Subrayo estas palabras, medítenlas: «Que todos sepan que la tribulación va seguida de la gracia; que todos se convenzan que sin el peso de aflicción no se puede llegar a la cima de la gracia».

Todos los santos han amado la cruz, porque es el instrumento necesario para asemejarse a Cristo y para llegar a la santidad. San Pablo escribe lo que hemos escuchado hoy para estimular a los cristianos de Filipos a tener más unión entre sí. Introduce el párrafo así: “Tengan entre ustedes los mismos sentimientos de Cristo” (2,5). En la cruz de Cristo será donde alcancen la fuerza y la inspiración para construir una unidad mejor.

Y como sin la gracia de Dios no podemos hacer nada que nos lleve a la santidad, y la gracia se alcanza normalmente con la oración humilde, es necesario pedir con frecuencia, más aun continuamente, saber llevar la cruz.

En primer lugar no rehusar la cruz que tenemos que soportar para evitar el pecado, mortal o venial. Esto es claro. Luego la que nos llega sin buscarla: una enfermedad, un fracaso, una situación molesta. Se trata también de cruces grandes y pequeñas. Quien rechaza las pequeñas, menos aguantará las grandes. “El que es fiel en lo poco también lo será en lo mucho” (Lc 16,10). Dios, que es buen pedagogo, empieza por las pequeñas y luego va probando y cargando poco a poco cruces más pesadas y más santificadoras. Por fin son provechosas las cruces y mortificaciones voluntarias. Nos entrenan para las necesarias. Nos asimilan a Cristo crucificado. “Llevo en mi carne las llagas de Cristo” (Gal 6,17).
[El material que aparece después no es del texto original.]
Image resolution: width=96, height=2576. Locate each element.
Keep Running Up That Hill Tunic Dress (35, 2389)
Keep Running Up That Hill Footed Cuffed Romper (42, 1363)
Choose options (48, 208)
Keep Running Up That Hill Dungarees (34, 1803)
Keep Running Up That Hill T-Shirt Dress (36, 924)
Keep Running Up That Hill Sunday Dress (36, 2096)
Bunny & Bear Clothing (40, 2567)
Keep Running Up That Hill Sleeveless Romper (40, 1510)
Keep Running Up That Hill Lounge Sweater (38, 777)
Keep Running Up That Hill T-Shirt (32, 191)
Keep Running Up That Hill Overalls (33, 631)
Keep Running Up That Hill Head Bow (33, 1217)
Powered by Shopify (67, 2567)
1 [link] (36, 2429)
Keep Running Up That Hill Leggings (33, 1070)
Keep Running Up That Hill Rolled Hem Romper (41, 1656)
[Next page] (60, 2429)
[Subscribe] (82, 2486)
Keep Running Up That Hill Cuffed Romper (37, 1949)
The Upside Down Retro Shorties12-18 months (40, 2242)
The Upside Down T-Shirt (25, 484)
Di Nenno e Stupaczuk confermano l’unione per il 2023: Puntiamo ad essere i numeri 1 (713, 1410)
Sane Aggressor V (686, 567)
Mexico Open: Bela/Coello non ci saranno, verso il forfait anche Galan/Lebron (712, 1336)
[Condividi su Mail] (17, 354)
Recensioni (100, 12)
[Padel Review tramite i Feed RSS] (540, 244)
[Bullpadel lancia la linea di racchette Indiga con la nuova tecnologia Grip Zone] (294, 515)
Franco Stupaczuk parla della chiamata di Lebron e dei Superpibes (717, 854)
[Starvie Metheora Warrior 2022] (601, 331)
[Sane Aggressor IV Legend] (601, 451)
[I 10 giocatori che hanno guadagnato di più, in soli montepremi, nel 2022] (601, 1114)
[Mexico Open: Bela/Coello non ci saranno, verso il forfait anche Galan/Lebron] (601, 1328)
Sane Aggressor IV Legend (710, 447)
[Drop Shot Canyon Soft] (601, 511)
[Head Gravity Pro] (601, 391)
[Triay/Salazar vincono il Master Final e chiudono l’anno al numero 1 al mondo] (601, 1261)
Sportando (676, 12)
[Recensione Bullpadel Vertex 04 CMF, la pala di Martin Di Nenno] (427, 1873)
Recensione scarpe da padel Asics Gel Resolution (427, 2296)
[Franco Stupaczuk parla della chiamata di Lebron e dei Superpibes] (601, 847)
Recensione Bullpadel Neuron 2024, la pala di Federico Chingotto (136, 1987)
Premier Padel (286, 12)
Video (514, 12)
Son muchas veces necesarias para practicar la caridad con los demás, que difícilmente se puede hacer y menos mantener sin asumir renuncias y sacrificios voluntarios.

La misa, centrada en el sacrificio de la cruz, al que nos une, nos recuerda cada domingo este camino de la cruz, que fue el de Jesús, que es hoy el camino de todos los amigos de Jesús.